Prior to version 4.2.0, createWebhook() accepted an optional token parameter. This allowed developers to manually define the identifier used in the webhook URL (e.g., https://api.app/.well-known/workflow/v1/webhook/{token}). Because developers often prioritize readability or determinism, they frequently used predictable identifiers derived from public data, such as Repository IDs, Tenant IDs, or Slack Channel IDs.
This design flaw creates a significant attack surface. By predicting these tokens, an unauthenticated attacker can construct valid webhook URLs and trigger workflow resumption. This effectively bypasses the implicit authentication of the 'secret' URL, allowing unauthorized actors to inject payloads into the workflow context.
The root cause is a design vulnerability classified as CWE-639: Authorization Bypass Through User-Controlled Key (specifically, an Insecure Direct Object Reference). The SDK relied on the secrecy of the webhook URL as the sole mechanism for authentication but simultaneously allowed users to make that URL predictable.
The vulnerability manifests in the WebhookOptions interface. By exposing the token property to the developer, the library delegated security responsibility to the user without enforcing entropy requirements. Common integration patterns encouraged the use of semantic identifiers (e.g., github_webhook:${repo.id}) rather than random strings. Since the URL format is standardized (/.well-known/workflow/v1/webhook/...), the token was the only variable component protecting the workflow endpoint.
Furthermore, the system did not implement secondary authentication (such as signature verification) by default on these endpoints, meaning knowledge of the URL was sufficient to successfully execute the webhook logic.
The vulnerability exists in the createWebhook function in @workflow/core. The patch resolves the issue by explicitly forbidding the token property in the options object and forcing the use of internal random generation.

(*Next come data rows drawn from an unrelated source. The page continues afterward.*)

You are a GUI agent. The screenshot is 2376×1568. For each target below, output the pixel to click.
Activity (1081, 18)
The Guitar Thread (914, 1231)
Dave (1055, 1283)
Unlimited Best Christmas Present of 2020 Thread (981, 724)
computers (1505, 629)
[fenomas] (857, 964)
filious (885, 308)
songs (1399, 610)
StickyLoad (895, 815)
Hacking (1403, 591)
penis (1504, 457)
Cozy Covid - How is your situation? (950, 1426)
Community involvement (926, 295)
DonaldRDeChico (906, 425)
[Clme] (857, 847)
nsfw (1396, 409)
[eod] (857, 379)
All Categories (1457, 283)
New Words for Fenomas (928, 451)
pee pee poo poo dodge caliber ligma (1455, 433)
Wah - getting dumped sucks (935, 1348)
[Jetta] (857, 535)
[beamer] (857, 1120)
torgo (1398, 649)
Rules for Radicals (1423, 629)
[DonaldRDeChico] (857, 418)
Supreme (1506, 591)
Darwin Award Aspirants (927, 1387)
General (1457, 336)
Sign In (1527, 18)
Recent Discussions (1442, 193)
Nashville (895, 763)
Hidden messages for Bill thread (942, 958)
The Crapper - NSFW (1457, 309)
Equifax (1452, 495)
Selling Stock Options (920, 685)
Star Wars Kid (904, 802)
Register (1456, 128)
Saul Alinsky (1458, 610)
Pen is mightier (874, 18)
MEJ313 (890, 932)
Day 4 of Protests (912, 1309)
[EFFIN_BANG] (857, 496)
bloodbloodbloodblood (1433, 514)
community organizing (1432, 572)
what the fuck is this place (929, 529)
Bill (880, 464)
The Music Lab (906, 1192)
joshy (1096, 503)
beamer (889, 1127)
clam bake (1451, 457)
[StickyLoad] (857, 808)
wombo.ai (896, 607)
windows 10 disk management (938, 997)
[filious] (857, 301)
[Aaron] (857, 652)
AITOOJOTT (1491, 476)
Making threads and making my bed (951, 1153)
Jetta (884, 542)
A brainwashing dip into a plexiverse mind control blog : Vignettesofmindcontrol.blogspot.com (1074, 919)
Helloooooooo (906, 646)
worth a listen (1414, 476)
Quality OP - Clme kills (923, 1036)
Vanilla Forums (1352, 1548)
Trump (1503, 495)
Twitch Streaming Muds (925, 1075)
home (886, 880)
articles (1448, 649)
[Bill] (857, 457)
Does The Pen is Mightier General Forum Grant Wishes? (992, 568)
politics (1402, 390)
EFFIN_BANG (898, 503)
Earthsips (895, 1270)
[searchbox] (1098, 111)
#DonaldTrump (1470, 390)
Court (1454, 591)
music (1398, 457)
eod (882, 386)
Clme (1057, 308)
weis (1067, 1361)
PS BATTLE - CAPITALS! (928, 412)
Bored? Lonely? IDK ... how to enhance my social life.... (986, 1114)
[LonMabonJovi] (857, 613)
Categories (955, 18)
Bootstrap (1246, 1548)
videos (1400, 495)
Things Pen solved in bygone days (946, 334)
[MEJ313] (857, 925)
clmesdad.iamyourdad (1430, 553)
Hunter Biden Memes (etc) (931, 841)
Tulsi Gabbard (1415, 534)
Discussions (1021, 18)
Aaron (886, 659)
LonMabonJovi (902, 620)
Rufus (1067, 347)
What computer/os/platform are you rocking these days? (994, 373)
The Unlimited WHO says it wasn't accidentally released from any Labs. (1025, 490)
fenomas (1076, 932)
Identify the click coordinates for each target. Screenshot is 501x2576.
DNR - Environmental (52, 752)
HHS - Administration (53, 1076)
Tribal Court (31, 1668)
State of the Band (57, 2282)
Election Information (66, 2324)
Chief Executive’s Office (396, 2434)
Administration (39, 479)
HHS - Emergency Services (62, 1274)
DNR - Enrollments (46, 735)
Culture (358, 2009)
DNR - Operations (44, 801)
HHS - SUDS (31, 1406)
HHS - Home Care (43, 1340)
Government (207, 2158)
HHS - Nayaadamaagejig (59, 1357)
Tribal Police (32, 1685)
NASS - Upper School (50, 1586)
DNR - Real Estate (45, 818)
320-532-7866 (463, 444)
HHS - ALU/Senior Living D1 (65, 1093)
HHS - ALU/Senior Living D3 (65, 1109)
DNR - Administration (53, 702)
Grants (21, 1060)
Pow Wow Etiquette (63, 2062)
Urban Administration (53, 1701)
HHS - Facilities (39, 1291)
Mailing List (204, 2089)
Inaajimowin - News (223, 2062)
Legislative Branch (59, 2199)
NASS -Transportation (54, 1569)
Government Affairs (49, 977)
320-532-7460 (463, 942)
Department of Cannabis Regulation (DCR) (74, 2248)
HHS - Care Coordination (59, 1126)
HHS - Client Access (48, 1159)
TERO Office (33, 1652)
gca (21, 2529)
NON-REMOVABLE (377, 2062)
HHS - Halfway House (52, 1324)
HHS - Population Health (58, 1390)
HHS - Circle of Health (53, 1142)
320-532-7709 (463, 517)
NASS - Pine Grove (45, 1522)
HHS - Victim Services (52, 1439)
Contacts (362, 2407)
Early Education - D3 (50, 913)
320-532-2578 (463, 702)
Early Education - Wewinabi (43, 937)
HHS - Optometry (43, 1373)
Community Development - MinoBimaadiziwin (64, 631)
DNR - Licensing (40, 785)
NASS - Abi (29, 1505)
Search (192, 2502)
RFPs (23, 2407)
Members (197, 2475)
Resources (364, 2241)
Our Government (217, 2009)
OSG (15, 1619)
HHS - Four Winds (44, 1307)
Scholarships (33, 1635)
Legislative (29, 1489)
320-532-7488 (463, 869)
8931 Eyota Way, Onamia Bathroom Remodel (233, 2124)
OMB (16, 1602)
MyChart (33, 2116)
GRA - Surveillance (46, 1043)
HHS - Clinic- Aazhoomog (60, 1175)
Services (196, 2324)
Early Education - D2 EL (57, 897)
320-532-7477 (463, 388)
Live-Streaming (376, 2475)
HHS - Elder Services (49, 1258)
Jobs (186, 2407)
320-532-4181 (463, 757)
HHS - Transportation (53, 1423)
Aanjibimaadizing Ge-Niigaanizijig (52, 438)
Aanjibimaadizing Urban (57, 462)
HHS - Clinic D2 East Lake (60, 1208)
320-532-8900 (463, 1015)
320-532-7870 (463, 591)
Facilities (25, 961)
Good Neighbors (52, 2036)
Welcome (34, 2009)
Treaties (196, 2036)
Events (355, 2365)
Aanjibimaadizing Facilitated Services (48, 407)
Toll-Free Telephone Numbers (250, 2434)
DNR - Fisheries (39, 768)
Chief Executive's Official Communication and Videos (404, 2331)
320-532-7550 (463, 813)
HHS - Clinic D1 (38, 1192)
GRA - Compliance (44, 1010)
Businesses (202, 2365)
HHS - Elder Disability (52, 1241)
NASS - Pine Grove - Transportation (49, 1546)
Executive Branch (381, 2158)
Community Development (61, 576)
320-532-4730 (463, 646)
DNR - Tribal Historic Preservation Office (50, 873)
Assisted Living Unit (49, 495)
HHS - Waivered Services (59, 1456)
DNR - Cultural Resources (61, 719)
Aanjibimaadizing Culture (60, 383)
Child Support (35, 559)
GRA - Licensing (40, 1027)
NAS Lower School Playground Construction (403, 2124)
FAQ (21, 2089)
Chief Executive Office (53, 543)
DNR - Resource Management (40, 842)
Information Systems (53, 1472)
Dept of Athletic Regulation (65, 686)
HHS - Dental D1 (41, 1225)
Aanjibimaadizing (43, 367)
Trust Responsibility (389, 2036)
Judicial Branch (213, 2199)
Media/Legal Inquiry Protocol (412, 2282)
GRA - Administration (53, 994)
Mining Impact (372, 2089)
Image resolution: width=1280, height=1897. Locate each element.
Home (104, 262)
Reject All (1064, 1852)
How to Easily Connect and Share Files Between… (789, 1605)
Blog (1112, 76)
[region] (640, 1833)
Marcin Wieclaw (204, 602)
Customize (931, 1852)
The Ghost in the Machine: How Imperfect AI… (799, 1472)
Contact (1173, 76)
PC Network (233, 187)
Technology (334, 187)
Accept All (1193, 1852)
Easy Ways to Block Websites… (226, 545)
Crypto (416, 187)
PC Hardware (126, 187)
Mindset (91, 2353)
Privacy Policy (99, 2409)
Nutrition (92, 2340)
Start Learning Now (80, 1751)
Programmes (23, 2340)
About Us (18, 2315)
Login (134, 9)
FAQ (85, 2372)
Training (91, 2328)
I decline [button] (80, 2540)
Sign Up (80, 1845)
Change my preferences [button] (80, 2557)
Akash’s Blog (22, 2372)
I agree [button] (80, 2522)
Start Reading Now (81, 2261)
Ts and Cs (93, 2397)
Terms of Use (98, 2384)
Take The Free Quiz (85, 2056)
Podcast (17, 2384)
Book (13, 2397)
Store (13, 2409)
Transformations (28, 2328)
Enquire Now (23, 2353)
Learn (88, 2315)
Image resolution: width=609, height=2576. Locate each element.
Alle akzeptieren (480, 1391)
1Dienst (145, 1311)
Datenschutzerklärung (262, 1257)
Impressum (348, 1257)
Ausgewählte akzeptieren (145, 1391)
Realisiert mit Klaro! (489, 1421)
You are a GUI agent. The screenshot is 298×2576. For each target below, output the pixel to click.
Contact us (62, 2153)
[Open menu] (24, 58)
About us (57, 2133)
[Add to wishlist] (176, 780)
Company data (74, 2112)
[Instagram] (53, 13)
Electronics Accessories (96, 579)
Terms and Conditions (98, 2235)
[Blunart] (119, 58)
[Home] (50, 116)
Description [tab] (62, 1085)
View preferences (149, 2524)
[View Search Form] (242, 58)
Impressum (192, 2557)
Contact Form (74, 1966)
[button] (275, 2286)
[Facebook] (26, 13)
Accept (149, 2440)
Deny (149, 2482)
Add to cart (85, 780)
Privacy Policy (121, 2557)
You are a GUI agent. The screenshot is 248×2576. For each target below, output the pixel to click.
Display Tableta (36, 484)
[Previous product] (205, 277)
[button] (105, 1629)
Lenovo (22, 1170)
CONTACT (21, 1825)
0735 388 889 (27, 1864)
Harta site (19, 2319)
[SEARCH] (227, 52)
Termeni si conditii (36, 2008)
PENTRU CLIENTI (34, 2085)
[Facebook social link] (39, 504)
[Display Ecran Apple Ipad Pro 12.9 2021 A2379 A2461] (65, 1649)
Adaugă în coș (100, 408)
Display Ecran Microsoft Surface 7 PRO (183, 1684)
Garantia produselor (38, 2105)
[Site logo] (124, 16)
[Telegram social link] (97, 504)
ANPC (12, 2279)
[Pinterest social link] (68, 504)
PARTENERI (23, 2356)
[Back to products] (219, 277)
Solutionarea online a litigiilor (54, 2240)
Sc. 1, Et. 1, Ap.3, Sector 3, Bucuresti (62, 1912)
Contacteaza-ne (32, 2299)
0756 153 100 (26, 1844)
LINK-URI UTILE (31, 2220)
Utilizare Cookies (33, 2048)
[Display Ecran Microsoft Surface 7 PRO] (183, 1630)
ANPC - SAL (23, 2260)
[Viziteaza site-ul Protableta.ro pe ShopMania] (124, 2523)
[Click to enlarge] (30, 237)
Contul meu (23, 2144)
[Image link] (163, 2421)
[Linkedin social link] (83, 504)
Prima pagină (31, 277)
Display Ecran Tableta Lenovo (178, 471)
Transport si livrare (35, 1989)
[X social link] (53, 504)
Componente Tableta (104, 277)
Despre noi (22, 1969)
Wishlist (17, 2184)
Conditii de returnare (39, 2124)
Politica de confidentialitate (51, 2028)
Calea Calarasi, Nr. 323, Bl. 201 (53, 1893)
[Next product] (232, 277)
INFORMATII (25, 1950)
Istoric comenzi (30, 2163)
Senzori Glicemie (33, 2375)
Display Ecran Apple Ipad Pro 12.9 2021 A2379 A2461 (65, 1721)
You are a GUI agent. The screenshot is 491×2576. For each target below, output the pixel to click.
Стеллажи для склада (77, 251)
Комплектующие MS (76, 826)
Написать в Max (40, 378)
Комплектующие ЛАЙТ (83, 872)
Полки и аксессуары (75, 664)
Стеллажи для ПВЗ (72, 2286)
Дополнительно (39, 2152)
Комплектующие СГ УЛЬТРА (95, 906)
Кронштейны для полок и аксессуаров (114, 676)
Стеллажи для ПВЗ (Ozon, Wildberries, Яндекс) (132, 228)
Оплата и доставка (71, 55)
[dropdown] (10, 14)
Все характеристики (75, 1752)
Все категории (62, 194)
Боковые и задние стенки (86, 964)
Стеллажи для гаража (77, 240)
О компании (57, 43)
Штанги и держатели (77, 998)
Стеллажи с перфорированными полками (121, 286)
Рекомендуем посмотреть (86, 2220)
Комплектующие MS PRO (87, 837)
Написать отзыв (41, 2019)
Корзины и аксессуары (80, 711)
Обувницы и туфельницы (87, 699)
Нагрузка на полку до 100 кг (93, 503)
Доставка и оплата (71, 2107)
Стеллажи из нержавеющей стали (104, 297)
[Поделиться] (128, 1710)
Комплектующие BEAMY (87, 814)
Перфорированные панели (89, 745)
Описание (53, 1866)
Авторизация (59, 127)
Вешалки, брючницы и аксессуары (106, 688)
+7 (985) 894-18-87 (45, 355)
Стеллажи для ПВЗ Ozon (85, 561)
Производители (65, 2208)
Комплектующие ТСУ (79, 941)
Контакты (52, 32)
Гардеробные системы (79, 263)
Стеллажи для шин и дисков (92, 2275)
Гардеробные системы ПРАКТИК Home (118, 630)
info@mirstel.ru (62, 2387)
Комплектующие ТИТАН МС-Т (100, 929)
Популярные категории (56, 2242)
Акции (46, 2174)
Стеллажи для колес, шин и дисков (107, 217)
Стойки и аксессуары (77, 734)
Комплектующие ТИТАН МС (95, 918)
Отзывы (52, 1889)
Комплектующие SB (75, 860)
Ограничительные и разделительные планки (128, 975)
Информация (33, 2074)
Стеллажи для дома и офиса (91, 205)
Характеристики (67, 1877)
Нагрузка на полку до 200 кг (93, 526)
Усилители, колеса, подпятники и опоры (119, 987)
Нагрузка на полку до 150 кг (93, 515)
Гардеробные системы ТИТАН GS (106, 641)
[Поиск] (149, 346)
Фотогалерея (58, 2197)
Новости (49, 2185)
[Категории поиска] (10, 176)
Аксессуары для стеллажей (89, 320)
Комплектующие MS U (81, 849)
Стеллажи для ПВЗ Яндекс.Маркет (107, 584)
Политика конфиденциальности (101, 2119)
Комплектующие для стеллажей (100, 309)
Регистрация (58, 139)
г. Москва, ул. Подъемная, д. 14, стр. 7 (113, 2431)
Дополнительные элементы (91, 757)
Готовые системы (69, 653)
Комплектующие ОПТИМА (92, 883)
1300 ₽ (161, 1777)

Vulnerable Implementation (Conceptual):
// Pre-patch: Token is accepted and used directly
export function createWebhook(options) {
// If user provides a token, use it; otherwise generate one
const token = options.token || generateRandomId();
return {
url: `https://.../webhook/${token}`,
...
};
}Patched Implementation: In the fixed version, the library actively validates the input options to ensure no token is provided. If a developer attempts to pass a token, the SDK throws a runtime error, preventing the application from starting or the webhook from being created with a weak identifier.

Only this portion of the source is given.